Details: Vermeer's Painting Methods & Techniques

A GIRL READING A LETTER BY AN OPEN WINDOW
c. 1657-1659
oil on canvas
32 1/4 x 25 3/8 in. (83 x 64.5 cm.)
Staatliche Kunstsammlungen, Gemäldegalerie, Dresden

impasto

The Italian word "impasto" can be translated as "pasty mixture." In regards to painting technique, the term indicates the application of a thick opaque layer of paint that is immediately evident to the observer's eye. Impasto was often used to represent the more important areas of the painting since it tends to attracts the eye far more than those the surrounding areas of smoother paint layers.
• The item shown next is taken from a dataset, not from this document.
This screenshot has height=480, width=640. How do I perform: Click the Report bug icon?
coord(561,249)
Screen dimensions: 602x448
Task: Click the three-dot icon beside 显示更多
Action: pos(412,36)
The fall of light on the irregularities created by the brush stroke produces a sparkling effect which reinforces the material reality of the object represented.

The optical effect caused by impasto was even greater in Vermeer's times since hand made paint was leaner than paint which is now sold in tubes, the resulting sharper irregularities were more visible. It is also easier for the painter to gather a greater quantities of stiff paint on the brush and readily create the high relief of paint seen often in Rembrandt's work. Some of the impasto effect has been destroyed caused by the pressure of heavy hot irons used for relining the paintings when restored.

An excellent example of impasto can be seen in the figure of girl's head and jacket seen in Girl Reading a Letter at an Open Window. The build-up of thick paint on the girl's forehead accentuates its physical reality and the effect of reflected light. The horizontal movement of the brush on the white collar accompanies its circular movement. The illuminated parts of the lemon yellow bodice were also executed with abundant impasto of using a mixture of white lead and lead-tin yellow, the most brilliant yellow pigment available in seventeenth-century.

Although the young girl in this paintings is very small in respect to her surroundings, (especially when compared to Vermeer's later figure paintings) she nonetheless captures our attention attention. Her visual forcefulness is largely due to Vermeer's exceptional use of impasto as well as color.